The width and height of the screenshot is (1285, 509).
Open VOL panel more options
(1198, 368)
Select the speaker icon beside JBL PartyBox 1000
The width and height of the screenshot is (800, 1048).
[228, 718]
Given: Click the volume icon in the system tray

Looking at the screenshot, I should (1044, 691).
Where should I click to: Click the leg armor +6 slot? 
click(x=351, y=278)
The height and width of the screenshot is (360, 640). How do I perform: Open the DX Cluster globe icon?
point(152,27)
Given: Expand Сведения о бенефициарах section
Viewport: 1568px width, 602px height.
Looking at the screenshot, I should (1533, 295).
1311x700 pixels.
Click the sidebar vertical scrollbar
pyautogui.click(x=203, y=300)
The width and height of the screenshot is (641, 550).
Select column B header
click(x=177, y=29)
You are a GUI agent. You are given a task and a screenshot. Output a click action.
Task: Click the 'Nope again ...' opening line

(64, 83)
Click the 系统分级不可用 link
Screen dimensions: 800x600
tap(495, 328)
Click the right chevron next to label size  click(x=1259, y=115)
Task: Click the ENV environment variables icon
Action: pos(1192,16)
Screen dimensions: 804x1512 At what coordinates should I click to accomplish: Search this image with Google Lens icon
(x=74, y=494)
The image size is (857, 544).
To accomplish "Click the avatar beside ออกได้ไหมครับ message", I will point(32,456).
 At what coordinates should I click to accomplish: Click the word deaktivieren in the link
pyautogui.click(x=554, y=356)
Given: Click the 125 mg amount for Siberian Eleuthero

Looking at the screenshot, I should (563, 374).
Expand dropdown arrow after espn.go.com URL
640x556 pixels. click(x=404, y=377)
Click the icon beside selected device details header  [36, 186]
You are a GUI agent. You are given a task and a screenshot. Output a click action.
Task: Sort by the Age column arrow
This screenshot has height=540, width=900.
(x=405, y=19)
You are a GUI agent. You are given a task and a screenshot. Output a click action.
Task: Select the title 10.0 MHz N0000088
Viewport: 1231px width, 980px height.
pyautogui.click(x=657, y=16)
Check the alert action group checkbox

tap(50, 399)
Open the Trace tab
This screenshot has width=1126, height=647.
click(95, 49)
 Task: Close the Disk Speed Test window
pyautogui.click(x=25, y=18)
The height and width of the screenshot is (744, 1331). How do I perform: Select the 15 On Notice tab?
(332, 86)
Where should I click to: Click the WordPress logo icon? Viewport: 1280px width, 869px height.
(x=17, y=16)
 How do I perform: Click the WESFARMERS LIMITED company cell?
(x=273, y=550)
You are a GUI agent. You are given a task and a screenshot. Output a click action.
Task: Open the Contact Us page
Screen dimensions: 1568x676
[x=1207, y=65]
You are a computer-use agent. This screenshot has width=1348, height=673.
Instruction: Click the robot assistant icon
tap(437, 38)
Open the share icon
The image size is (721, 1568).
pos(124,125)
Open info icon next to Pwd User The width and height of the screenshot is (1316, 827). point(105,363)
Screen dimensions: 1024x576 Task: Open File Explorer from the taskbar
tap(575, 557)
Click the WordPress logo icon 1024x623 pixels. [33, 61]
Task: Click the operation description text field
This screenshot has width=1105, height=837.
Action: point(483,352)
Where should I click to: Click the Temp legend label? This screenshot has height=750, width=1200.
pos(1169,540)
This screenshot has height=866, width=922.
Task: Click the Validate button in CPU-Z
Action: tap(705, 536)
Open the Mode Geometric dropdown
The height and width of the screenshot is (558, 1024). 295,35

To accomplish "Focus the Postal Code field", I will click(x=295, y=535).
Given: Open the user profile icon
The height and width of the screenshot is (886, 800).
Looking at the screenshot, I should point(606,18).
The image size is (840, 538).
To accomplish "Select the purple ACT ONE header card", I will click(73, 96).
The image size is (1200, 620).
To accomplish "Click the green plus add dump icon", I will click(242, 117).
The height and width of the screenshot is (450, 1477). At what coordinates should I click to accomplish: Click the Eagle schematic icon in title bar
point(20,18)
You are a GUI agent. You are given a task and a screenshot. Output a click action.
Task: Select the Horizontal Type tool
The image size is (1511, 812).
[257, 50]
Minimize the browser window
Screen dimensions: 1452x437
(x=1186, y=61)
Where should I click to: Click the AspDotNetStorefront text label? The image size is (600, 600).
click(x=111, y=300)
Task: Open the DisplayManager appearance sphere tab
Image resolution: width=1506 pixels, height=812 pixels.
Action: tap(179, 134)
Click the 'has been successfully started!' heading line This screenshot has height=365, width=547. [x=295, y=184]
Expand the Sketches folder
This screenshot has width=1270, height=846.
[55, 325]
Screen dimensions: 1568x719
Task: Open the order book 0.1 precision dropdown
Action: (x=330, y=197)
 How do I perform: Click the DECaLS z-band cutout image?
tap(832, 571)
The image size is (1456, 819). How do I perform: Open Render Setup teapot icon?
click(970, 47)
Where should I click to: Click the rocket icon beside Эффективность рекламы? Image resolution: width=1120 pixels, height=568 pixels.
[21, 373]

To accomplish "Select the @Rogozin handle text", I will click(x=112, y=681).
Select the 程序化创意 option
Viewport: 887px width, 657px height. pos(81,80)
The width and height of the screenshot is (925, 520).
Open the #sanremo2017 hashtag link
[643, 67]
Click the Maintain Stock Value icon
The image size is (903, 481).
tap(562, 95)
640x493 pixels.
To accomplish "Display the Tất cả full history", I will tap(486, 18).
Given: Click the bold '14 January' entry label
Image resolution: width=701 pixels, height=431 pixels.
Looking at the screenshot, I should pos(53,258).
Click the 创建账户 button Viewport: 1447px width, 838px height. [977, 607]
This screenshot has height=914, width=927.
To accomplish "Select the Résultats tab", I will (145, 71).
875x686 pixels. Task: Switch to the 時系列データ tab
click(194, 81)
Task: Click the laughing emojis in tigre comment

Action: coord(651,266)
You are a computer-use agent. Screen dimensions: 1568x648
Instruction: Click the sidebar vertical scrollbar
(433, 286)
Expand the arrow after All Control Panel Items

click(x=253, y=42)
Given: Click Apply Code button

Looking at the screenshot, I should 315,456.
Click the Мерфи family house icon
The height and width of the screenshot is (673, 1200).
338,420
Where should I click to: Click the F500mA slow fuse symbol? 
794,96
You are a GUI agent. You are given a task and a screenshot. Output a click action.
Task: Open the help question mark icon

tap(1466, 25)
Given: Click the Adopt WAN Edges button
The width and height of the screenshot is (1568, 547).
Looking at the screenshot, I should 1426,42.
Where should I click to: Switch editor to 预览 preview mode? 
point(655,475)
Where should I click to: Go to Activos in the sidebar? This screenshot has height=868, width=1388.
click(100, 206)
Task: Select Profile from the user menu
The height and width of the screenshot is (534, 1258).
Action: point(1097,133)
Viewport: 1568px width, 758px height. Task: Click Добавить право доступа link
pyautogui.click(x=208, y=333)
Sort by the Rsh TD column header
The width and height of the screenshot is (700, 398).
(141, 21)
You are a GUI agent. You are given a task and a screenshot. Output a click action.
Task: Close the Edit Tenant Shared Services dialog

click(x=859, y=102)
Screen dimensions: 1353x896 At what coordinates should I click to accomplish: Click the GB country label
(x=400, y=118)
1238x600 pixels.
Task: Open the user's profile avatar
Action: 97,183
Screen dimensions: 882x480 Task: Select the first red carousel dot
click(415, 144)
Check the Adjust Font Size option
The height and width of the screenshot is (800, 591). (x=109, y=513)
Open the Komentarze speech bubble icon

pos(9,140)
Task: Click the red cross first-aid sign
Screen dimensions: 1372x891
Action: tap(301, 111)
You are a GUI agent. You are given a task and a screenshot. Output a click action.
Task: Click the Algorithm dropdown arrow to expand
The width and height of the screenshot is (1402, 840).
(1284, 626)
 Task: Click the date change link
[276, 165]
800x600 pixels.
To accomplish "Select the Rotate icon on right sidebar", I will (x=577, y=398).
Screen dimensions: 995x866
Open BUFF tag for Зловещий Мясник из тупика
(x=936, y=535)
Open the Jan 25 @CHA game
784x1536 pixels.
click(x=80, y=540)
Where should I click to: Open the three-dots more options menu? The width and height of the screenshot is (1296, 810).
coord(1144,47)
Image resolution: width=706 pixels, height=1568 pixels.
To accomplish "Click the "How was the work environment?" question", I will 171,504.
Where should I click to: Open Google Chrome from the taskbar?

####################

Work required: Go through the data above and copy each line that holds the word "field".

Written solution:
Task: Click the operation description text field
To accomplish "Focus the Postal Code field", I will click(x=295, y=535).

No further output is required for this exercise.